§ Instructions to follow
Write out the records once more, exactly, and keep any image out.

Dataset entries:
════════════════

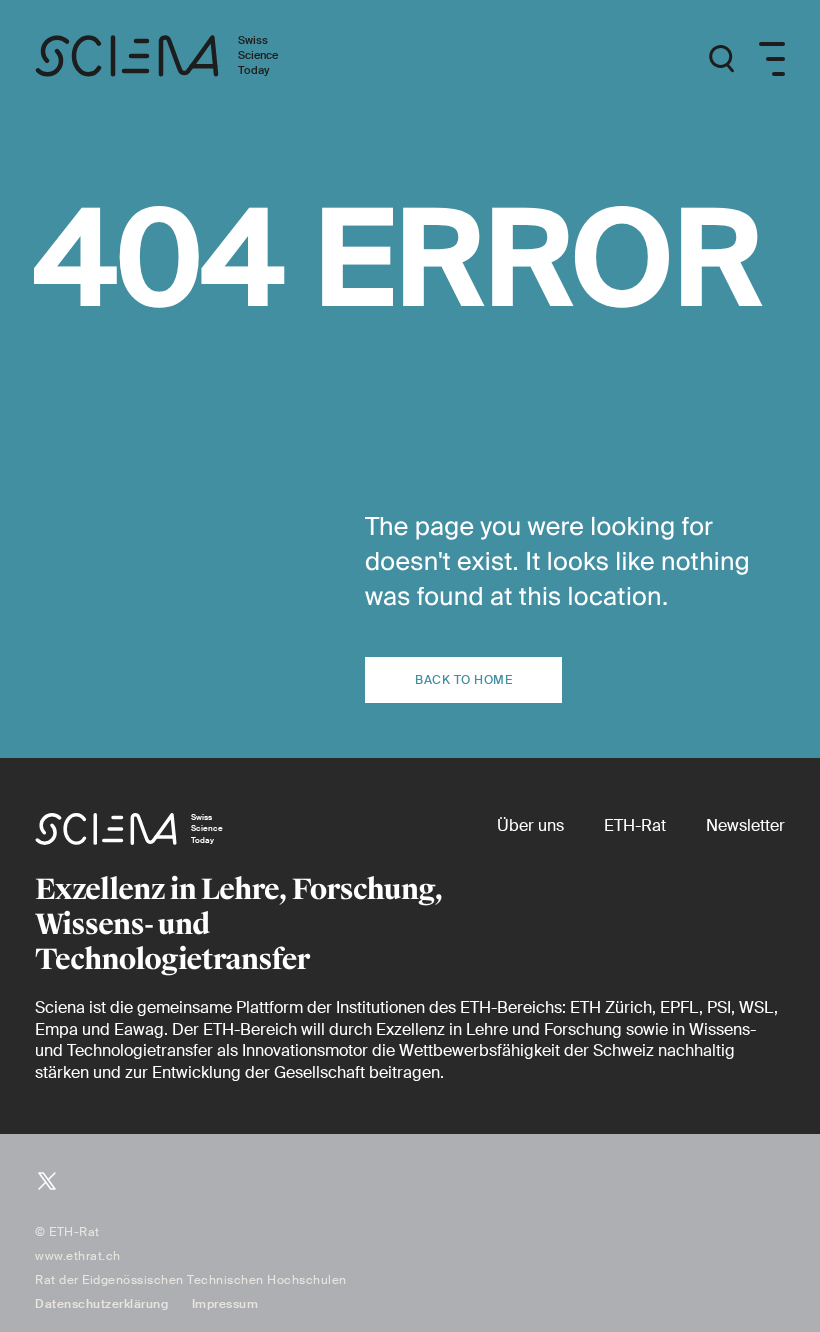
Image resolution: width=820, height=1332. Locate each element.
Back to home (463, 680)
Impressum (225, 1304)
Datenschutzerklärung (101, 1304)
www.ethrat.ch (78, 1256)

════════════════

§ Problem solution
Image resolution: width=820, height=1332. Locate each element.
Back to home (463, 680)
Impressum (225, 1304)
Datenschutzerklärung (101, 1304)
www.ethrat.ch (78, 1256)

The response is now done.